### Task inputs:
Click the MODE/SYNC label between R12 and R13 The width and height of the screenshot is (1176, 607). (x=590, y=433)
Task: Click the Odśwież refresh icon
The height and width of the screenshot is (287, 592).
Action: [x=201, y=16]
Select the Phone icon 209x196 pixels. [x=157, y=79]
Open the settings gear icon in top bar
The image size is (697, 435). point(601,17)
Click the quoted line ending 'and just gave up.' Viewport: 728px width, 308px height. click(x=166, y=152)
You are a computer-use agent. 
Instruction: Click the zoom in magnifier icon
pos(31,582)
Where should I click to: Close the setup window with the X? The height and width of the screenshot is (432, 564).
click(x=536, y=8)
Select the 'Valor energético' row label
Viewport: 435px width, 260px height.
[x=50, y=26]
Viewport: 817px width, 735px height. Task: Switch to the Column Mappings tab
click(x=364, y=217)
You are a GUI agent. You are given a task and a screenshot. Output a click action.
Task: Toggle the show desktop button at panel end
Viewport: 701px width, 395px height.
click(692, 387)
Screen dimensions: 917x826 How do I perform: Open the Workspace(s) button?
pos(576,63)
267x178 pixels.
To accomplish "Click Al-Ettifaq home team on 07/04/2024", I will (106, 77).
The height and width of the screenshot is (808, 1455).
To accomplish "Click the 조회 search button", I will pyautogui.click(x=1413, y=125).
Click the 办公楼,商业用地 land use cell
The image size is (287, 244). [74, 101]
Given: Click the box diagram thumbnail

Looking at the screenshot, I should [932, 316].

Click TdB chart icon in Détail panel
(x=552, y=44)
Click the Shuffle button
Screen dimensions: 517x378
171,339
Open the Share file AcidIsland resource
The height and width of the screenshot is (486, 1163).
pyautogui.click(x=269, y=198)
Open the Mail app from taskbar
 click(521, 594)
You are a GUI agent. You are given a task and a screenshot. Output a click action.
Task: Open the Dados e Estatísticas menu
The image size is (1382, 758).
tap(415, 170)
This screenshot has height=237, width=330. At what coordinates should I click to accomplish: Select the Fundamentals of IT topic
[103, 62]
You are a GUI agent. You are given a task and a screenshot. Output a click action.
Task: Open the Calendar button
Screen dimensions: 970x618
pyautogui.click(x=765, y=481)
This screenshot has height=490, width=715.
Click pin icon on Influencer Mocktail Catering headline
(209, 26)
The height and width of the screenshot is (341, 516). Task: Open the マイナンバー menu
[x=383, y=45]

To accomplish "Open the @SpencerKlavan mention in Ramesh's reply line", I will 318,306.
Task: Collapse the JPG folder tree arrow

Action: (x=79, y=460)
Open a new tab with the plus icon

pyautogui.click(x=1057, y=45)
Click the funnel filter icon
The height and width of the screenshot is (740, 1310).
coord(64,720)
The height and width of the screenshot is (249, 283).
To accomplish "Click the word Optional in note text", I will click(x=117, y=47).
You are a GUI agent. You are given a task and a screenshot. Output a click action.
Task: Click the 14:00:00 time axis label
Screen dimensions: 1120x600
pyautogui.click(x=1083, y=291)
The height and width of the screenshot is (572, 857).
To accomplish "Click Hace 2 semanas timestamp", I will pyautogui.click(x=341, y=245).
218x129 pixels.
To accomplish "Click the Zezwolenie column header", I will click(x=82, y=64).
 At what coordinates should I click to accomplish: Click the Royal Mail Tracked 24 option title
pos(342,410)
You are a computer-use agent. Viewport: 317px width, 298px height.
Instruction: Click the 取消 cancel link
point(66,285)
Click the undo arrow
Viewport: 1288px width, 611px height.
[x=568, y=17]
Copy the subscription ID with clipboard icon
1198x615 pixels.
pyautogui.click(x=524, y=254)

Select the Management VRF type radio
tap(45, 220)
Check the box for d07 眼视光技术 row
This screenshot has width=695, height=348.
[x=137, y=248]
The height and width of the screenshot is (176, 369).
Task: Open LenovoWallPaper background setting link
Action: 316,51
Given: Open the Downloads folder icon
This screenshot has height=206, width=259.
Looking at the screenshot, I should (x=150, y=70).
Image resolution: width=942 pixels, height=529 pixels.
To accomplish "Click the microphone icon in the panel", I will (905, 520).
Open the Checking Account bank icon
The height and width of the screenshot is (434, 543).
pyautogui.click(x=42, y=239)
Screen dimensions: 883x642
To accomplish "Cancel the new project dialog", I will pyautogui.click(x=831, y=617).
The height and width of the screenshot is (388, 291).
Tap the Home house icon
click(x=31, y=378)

### Work instructions:
Pick out every line of the items above that contains the word "computer", and copy each one in full. Case counts.

### Exercise output:
You are a computer-use agent. 
You are a computer-use agent. Viewport: 317px width, 298px height.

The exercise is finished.